223. IF FISH IS TO BE FRIED OR BROILED, it must
be dried in a nice soft cloth, after it is well cleaned and washed. If for
frying, brush it over with egg, and sprinkle it with some fine crumbs of bread.
If done a second time with the egg and bread, the fish will look so much the
better. If required to be very nice, a sheet of white blotting-paper must be
placed to receive it, that it may be free from all grease. It must also be of a
beautiful colour, and all the crumbs appear distinct. Butter gives a bad colour;
lard and clarified dripping are most frequently used; but oil is the best, if
the expense be no objection. The fish should be put into the lard when boiling,
and there should be a sufficiency of this to cover it.

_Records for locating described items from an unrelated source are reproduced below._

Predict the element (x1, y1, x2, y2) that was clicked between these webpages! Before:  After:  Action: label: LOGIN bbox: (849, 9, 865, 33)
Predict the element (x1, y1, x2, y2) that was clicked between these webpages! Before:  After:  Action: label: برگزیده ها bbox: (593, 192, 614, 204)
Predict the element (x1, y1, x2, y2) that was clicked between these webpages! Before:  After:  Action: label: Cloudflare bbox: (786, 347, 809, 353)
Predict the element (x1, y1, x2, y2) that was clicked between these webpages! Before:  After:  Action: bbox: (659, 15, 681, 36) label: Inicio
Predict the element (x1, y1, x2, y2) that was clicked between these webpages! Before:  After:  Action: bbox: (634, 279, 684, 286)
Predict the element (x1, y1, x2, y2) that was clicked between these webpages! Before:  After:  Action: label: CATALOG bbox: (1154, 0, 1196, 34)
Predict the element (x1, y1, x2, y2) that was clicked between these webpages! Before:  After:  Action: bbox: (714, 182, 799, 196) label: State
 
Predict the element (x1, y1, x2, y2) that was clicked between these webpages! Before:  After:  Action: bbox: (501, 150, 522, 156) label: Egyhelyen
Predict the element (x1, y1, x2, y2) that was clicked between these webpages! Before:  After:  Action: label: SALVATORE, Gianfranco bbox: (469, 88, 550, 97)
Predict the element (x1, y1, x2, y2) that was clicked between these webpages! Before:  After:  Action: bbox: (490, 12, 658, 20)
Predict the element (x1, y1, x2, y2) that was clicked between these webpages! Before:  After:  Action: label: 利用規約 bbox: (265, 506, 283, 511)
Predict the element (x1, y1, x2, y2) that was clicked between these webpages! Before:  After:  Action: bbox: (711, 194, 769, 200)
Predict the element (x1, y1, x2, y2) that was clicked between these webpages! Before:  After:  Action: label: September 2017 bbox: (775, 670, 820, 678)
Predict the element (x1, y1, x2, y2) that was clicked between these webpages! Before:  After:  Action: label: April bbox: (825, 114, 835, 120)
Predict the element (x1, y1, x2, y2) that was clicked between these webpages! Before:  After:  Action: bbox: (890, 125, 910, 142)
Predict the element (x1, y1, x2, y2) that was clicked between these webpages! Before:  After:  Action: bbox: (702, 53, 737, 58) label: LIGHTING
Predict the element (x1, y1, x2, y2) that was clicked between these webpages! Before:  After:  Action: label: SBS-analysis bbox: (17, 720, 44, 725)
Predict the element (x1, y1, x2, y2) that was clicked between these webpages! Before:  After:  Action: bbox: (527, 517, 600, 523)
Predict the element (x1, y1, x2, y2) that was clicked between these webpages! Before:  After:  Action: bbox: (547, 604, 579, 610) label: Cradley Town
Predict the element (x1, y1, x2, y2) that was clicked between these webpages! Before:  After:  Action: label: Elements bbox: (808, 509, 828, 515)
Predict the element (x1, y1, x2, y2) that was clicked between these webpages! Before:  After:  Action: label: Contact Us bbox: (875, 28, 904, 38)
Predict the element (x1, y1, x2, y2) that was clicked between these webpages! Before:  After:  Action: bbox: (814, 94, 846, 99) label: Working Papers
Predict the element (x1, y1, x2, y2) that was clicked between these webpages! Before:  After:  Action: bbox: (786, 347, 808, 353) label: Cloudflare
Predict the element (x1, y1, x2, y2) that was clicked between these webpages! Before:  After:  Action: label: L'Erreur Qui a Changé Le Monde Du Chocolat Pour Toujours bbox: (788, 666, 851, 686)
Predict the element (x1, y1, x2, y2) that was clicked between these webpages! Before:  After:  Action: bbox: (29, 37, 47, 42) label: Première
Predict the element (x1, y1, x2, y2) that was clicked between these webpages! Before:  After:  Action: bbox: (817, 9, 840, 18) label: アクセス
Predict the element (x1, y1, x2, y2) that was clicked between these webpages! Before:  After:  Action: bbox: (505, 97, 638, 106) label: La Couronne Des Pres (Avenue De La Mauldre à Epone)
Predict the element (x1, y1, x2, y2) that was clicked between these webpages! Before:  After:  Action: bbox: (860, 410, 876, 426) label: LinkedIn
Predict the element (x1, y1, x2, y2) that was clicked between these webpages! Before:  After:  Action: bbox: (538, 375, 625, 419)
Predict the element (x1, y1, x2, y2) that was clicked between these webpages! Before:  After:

224. WHEN FISH IS BROILED, it must be seasoned,
floured, and laid on a very clean gridiron, which, when hot, should be rubbed
with a bit of suet, to prevent the fish from sticking. It must be broiled over a
very clear fire, that it may not taste smoky; and not too near, that it may not
be scorched.
225. IN CHOOSING FISH, it is well to remember
that it is possible it may be fresh, and yet not good. Under the
head of each particular fish in this work, are appended rules for its choice and
the months when it is in season. Nothing can be of greater consequence to a cook
than to have the fish good; as if this important course in a dinner does not
give satisfaction, it is rarely that the repast goes off well.